I. De la contestation politique à l’affrontement militaire

A Sivas, Baytar Nuri, figure proéminente du KTC évoquée en première partie d’article, met à profit son séjour sur place pour organiser les tribus locales et accroître la coopération avec certaines situées à l’ouest de Dersim (actuelle Tunceli), utilisant le réseau d’un important clerc kurde, Seyyit Riza. Apprenant cette initiative de la part du KTC, Mustafa Kemal, qui ressort renforcé du congrès d’Erzurum (1), demande à rencontrer les chefs tribaux de la confédération Koçgiri. Le frère de Haydar Bey, Alisan, le rencontre et lui explique les préoccupations du KTC pour la région et le sort des Kurdes ; Mustafa Kemal lui déclare que le gouvernement ottoman actuel sera incapable de respecter le Traité de Sèvres et le droit à l’auto-détermination des Kurdes, et l’enjoint à rejoindre le mouvement de résistance kémaliste à la place qui, selon lui, est également en faveur des Kurdes. Dans une volonté d’afficher le caractère inclusif de son mouvement, le futur Atatürk propose à Alisan et Baytar Nuri de rejoindre la Grande Assemblée nationale de Turquie qu’il met alors sur pied ; après avoir accepté dans un premier temps, Alisan revient finalement sur sa décision à la suite d’un échange avec Baytar Nuri.

### Consigne de l'exercice:
Relevez toutes les personnes que le texte à lire désigne par leur nom, en citant chacune une seule fois.

### Données fournies:
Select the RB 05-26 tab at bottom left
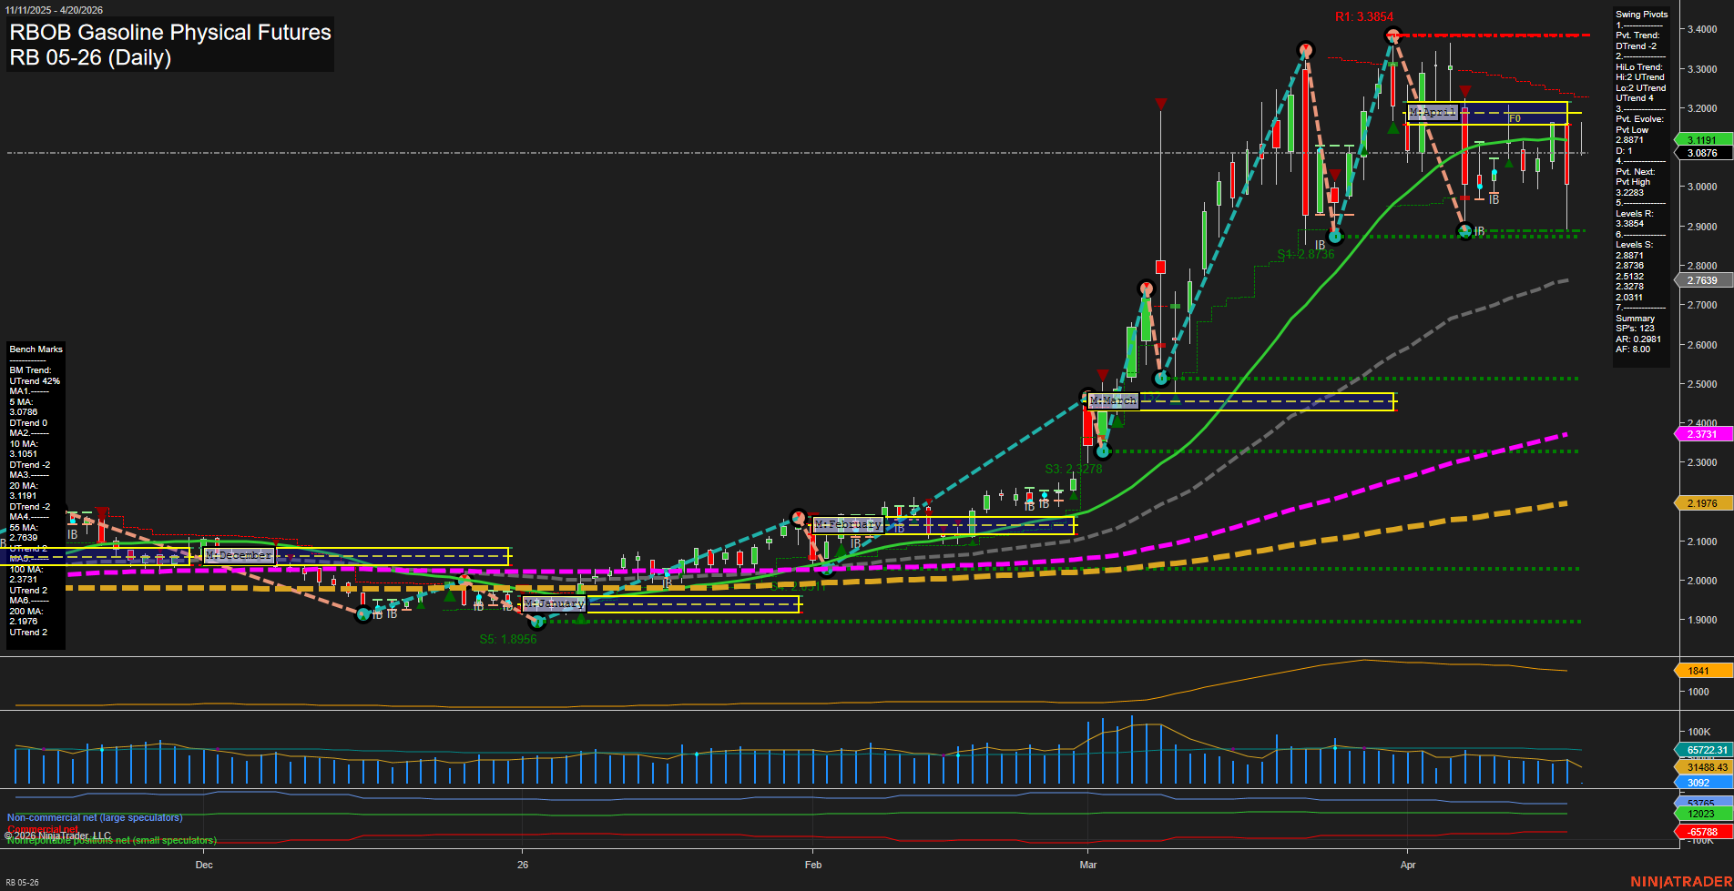Image resolution: width=1734 pixels, height=891 pixels. [x=20, y=882]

### Corrigé de l'exercice:
Baytar Nuri, Seyyit Riza, Mustafa Kemal, Haydar Bey, Alisan